- [TASKS AND EXERCISES]:
- A) According to the mayavi question, why does drawing the grid with one mlab.plot3d call per line make the program very slow?
- B) Name every attribute of voxel_grid that the function in the mayavi question reads.
- C) Continue the mayavi question from the point where it stops.

Drawing disconnected lines in mayavi calling mlab.plot3d once

Question

I've started using mayavi and I am trying to plot a voxel grid. For this I am using mlab.plot3d to plot each line of the grid, what makes the program very slow since the render has to be called for each line. Is there a way to plot all the lines by calling mlab.plot3d just once ? The main problem is that the lines I am plotting are disconnected, if I put one line after the other in the same array, the render is going to plot connections that I don't want. I've tried to connect the two non-connected lines by putting a None between both lines:

lines = [0.0, 3.0, None, 0.0, 6.0]

But this does not work.

My function to plot the grid line by line can be seen below:

def draw_voxel_grid_bbox_translated(voxel_grid, tube_radius=0.01, color=(0,0,0)):
'''
Draw a bounding box that shows the dimensions of the complete voxel grid in passed color
:param voxel_grid: The voxel grid used to draw the bounding box
:return: None
'''
# Drawing lines parallel to x axis
sense_change_z = 0
for z_step in range(2):
    sense_change_y = 0
    for y_step in range(2):
        if sense_change_y == 0:
            xs = [voxel_grid.min_grid_x - voxel_grid.min_grid_x, voxel_grid.max_grid_x - voxel_grid.min_grid_x]
            sense_change_y = 1
        else:
            xs = [voxel_grid.max_grid_x - voxel_grid.min_grid_x, voxel_grid.min_grid_x - voxel_grid.min_grid_x]
            sense_change_y = 0
        if y_step == 0:
            y_coord = voxel_grid.min_grid_y
        else:
            y_coord = voxel_grid.max_grid_y
        if z_step == 0:
            z_coord = voxel_grid.min_grid_z
        else:
            z_coord = voxel_grid.max_grid_z
        ys = [y_coord - voxel_grid.min_grid_y, y_coord - voxel_grid.min_grid_y]
        zs = [z_coord - voxel_grid.min_grid_z, z_coord - voxel_grid.min_grid_z]
        mlab.plot3d(xs, ys, zs, color=color, tube_radius=tube_radius)
# Drawing lines parallel to y axis
for x_step in range(2):
    for z_step in range(2):
        ys = [voxel_grid.min_grid_y - voxel_grid.min_grid_y, voxel_grid.max_grid_y - voxel_grid.min_grid_y]
        if x_step == 0:
            x_coord = voxel_grid.min_grid_x
        else:
            x_coord = voxel_grid.max_grid_x
        if z_step == 0:
            z_coord = voxel_grid.min_grid_z
        else:
            z_coord = voxel_grid.max_grid_z
        xs = [x_coord - voxel_grid.min_grid_x, x_coord - voxel_grid.min_grid_x]
        zs = [z_coord - voxel_grid.min_grid_z, z_coord - voxel_grid.min_grid_z]
        mlab.plot3d(xs, ys, zs, color=color, tube_radius=tube_radius)

- [INFORMATION PROVIDED]:
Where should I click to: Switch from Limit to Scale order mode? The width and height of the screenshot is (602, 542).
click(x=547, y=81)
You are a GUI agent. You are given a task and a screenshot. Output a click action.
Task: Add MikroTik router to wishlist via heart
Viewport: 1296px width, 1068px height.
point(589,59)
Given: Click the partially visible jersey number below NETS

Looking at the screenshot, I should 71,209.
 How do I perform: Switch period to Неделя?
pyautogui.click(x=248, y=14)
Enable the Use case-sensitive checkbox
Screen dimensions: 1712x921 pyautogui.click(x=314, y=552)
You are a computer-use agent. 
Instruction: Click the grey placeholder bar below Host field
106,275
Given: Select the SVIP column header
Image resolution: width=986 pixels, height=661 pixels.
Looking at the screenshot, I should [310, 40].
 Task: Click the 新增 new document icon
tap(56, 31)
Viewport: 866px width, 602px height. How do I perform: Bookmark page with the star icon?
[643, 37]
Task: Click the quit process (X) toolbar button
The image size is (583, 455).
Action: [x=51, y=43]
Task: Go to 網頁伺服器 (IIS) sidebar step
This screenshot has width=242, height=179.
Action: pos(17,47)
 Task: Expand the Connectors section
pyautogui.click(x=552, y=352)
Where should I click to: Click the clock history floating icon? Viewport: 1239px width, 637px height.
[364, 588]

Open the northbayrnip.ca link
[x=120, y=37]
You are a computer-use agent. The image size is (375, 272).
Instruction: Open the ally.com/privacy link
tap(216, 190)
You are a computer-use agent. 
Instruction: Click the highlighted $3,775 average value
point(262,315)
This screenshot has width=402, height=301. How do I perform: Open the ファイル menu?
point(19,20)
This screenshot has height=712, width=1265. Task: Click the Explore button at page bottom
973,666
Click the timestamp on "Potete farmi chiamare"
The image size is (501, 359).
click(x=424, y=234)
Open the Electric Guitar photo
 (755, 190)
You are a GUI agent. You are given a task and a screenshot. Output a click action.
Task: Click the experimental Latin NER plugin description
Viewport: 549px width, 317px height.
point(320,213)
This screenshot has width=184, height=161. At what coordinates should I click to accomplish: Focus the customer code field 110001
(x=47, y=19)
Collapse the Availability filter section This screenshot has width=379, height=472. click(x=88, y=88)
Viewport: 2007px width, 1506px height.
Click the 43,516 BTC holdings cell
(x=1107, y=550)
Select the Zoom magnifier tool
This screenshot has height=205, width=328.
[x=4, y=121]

- [ANSWERS BY TASK]:
- A) The program is very slow because the render has to be called for each line. Each separate mlab.plot3d call triggers its own render.

- B) min_grid_x, max_grid_x, min_grid_y, max_grid_y, min_grid_z, max_grid_z

- C)
# Drawing lines parallel to z axis
for x_step in range(2):
    for y_step in range(2):
        zs = [voxel_grid.min_grid_z - voxel_grid.min_grid_z, voxel_grid.max_grid_z - voxel_grid.min_grid_z]
        if x_step == 0:
            x_coord = voxel_grid.min_grid_x
        else:
            x_coord = voxel_grid.max_grid_x
        if y_step == 0:
            y_coord = voxel_grid.min_grid_y
        else:
            y_coord = voxel_grid.max_grid_y
        xs = [x_coord - voxel_grid.min_grid_x, x_coord - voxel_grid.min_grid_x]
        ys = [y_coord - voxel_grid.min_grid_y, y_coord - voxel_grid.min_grid_y]
        mlab.plot3d(xs, ys, zs, color=color, tube_radius=tube_radius)

Answer 1

I meet the same situation. Finally, I use mlab.quiver3d to solve this problem. Here is my solution.. Not only is it simpler and fast, but you can control the color of each line segmention individually! (In the code of this solution, I can assign the color of each box.)

Answer 2

Thanks to @Jannick for the answer.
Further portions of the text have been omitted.